Black Americans are the most reluctant to get a COVID-19 vaccine: Black Americans distrust the government so much they’re not participating in large numbers in COVID-19 clinical trials, and many say they won’t get a COVID-19 vaccine — at least not until many others get it. Although the first two large clinical trials of candidate vaccines have managed to include about 3,000 Black participants each, it hasn’t been easy. And later trials might have even more trouble. Polls show that among racial and ethnic groups, Black Americans are the most hesitant to get a vaccine once one becomes available, and their skepticism is rising fast. In one September survey, only 32% of Black adults said they would get a vaccine, down from 54% in May.
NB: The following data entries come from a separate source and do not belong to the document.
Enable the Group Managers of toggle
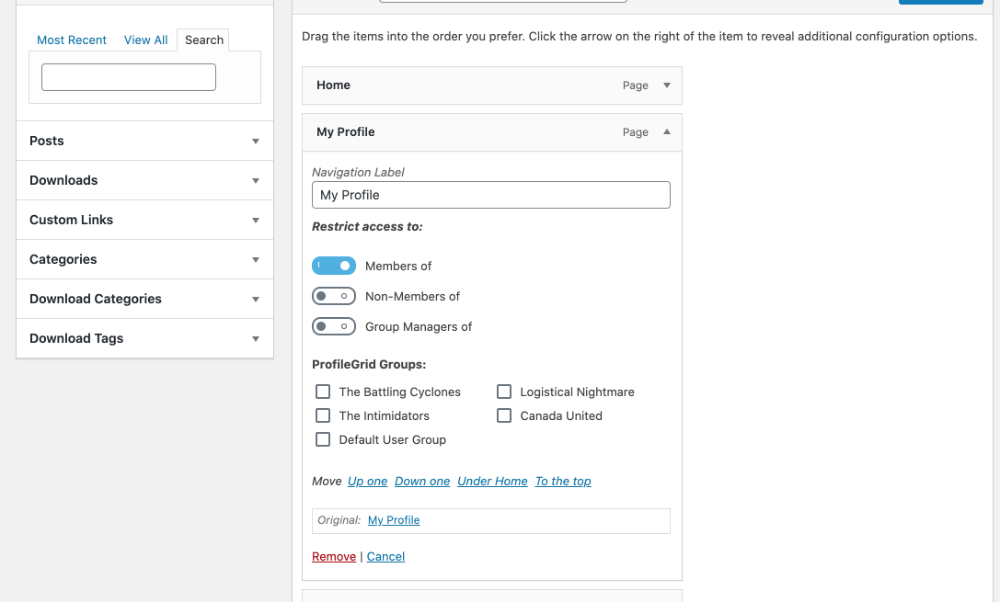 (334, 326)

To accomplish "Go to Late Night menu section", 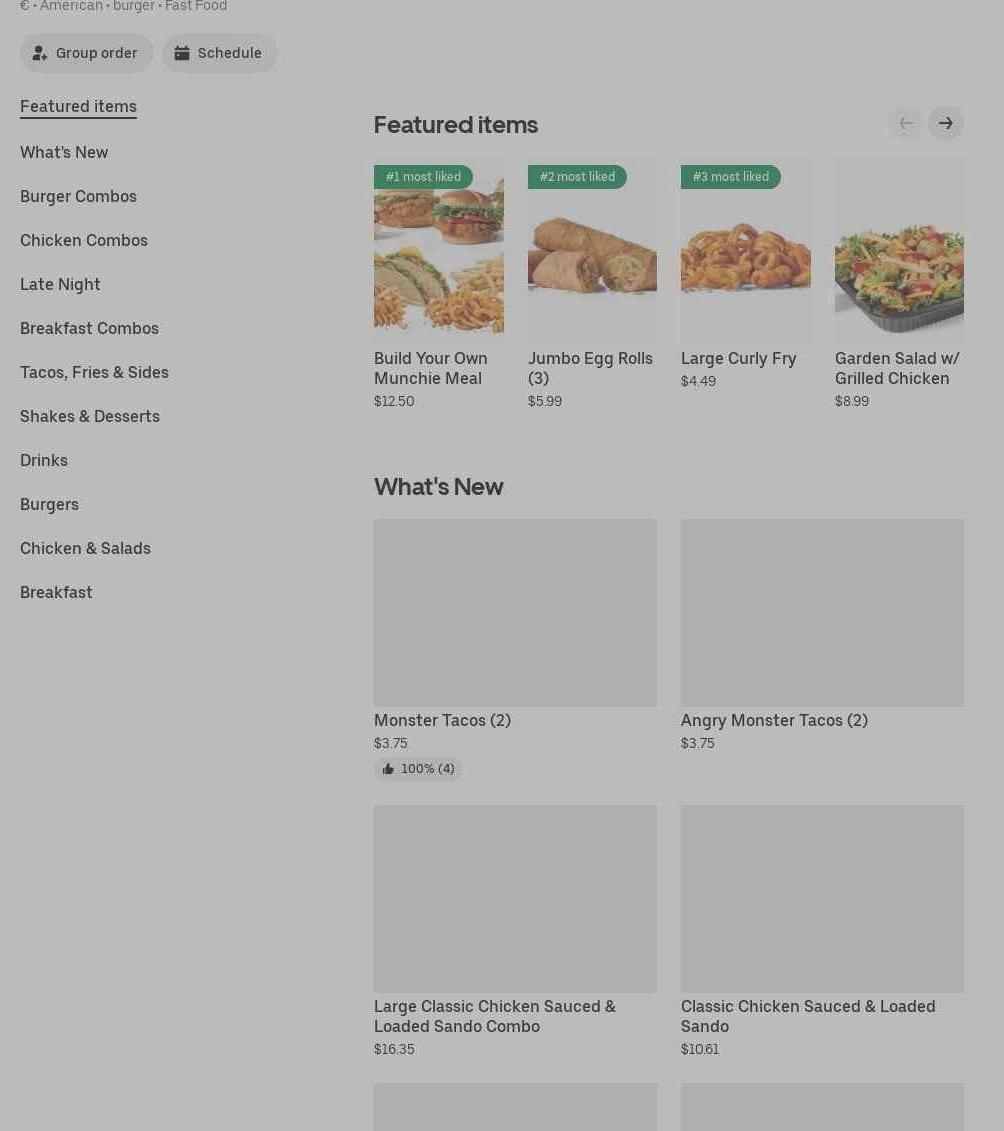I will [x=60, y=284].
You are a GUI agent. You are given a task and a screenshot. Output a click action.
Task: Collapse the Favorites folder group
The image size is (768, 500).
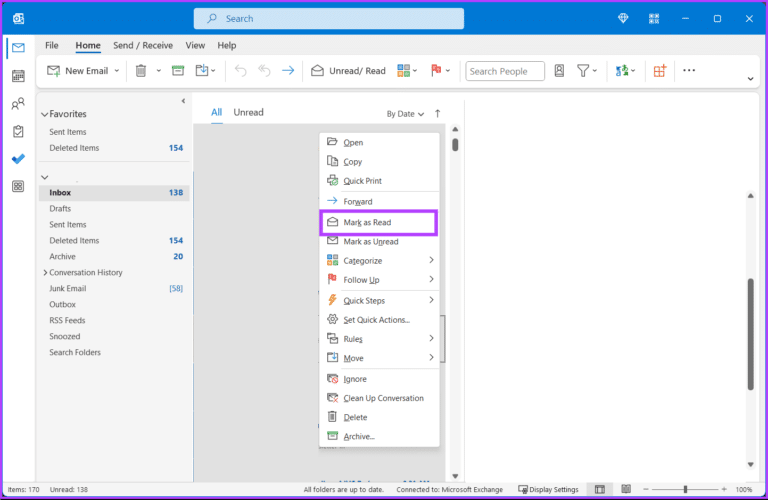tap(44, 115)
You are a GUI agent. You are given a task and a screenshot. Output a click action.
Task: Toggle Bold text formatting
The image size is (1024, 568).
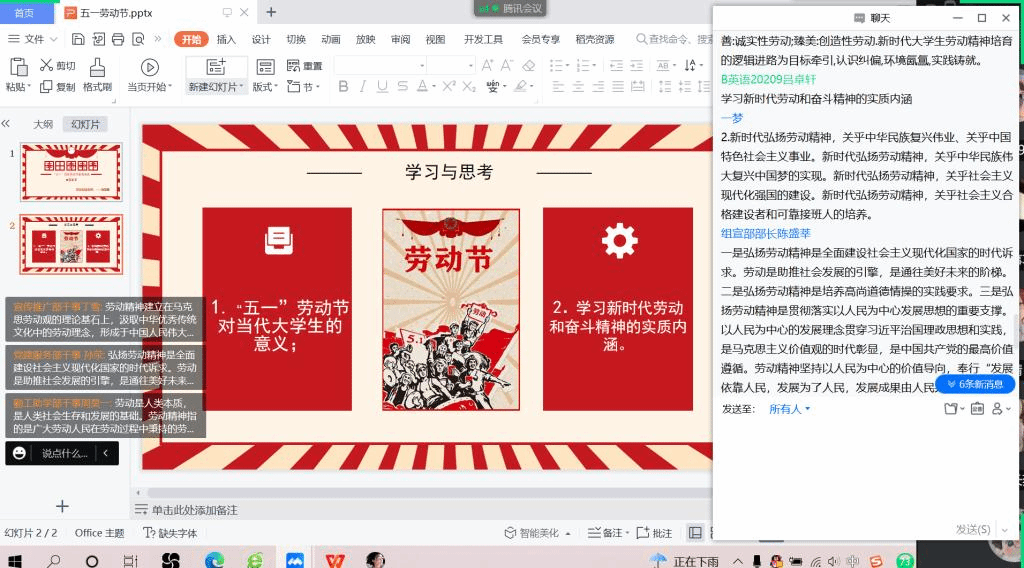[343, 87]
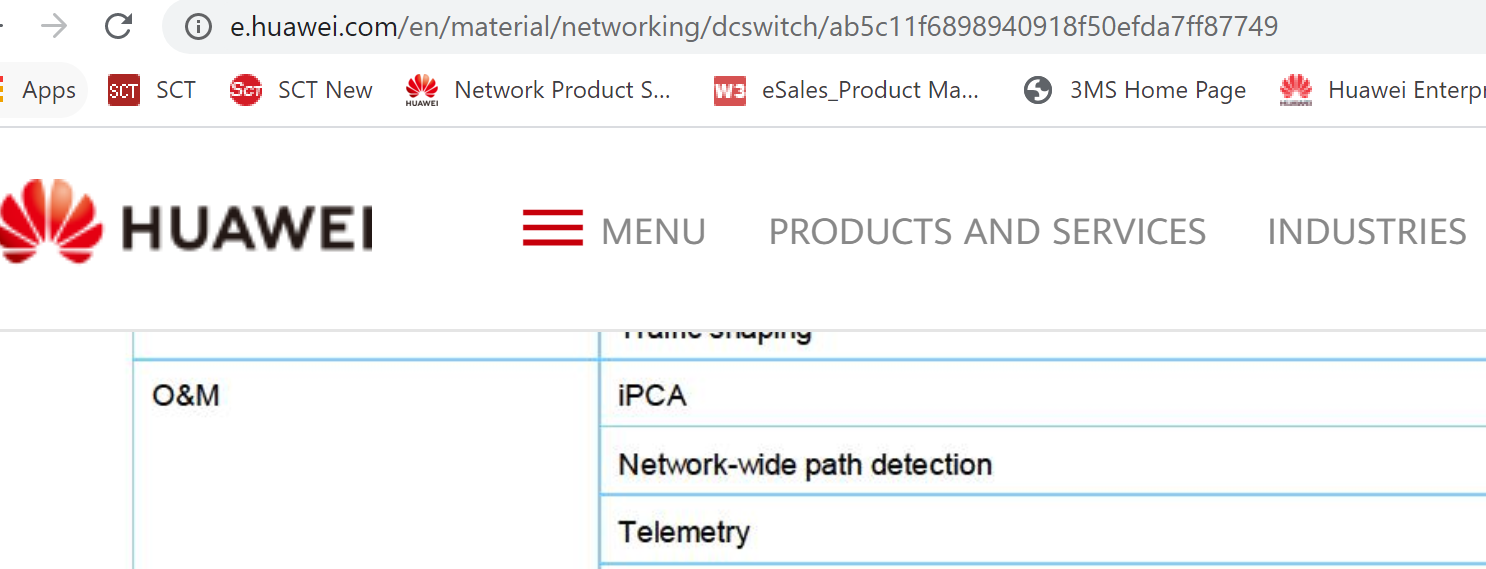Click the forward navigation arrow
1486x569 pixels.
(x=54, y=26)
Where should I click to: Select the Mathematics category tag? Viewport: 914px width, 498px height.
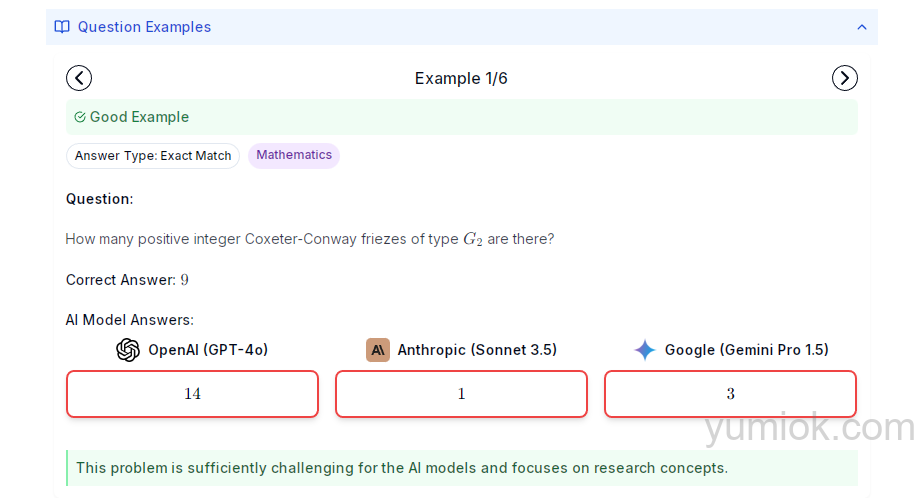[x=294, y=155]
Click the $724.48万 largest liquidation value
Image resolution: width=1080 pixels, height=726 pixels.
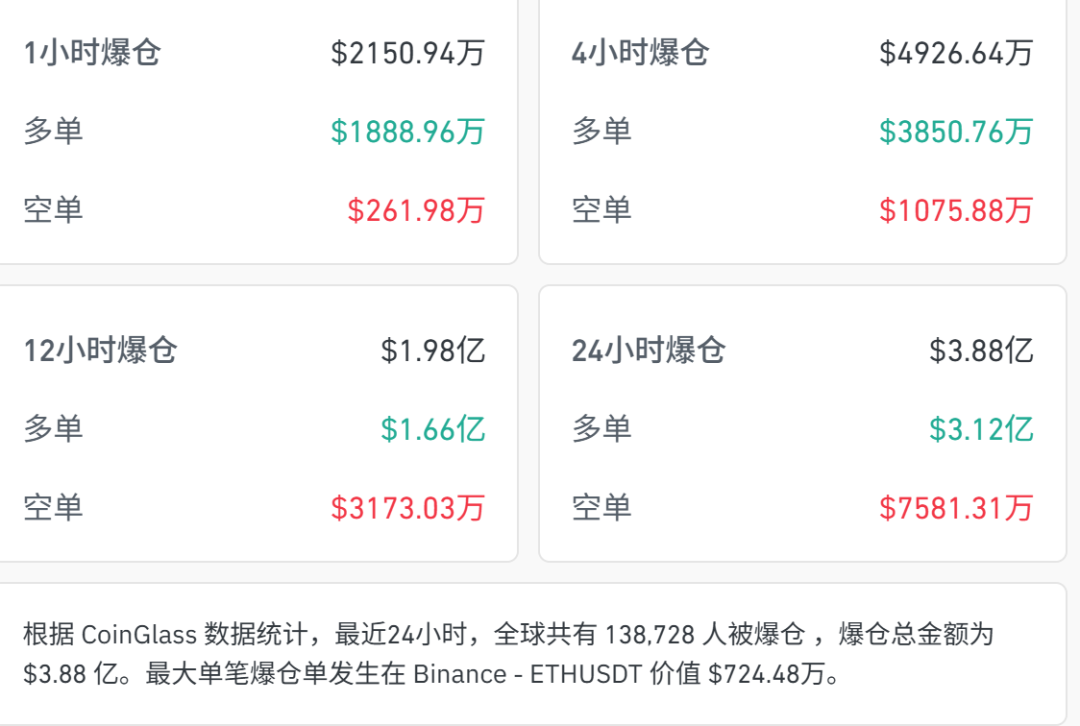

Will the hardest-hit communities get the coronavirus vaccine? From Gina Kolata at the New York Times: “It is an idea that may never have been tried in wide-scale vaccine distribution: Citing principles of equity and justice, experts are urging that people living in communities hardest-hit by the pandemic, which are often made up of Black and Hispanic populations, get a portion of the first, limited supply of coronavirus vaccines set aside just for them. A committee of experts advising Dr. Robert R. Redfield, the director of the Centers for Disease Control and Prevention, is considering the idea. But as it comes into focus, its underlying concepts and execution must be further defined, and the approach may then face legal and political challenges, even as the medical system grapples with the anticipated logistical hurdles of distributing new vaccines.”
In Alabama, some felons are being wrongly barred from voting: Thousands of felons in Alabama won the right to vote following the passage of a state law in 2017 that narrowed the list of felony convictions that barred offenders from ever voting again. But the implementation of that law has been piecemeal, with some county officials taking a proactive stance and registering hundreds of newly eligible people, while other county and state officials have at times hindered or blocked people with forgivable offenses from regaining the franchise.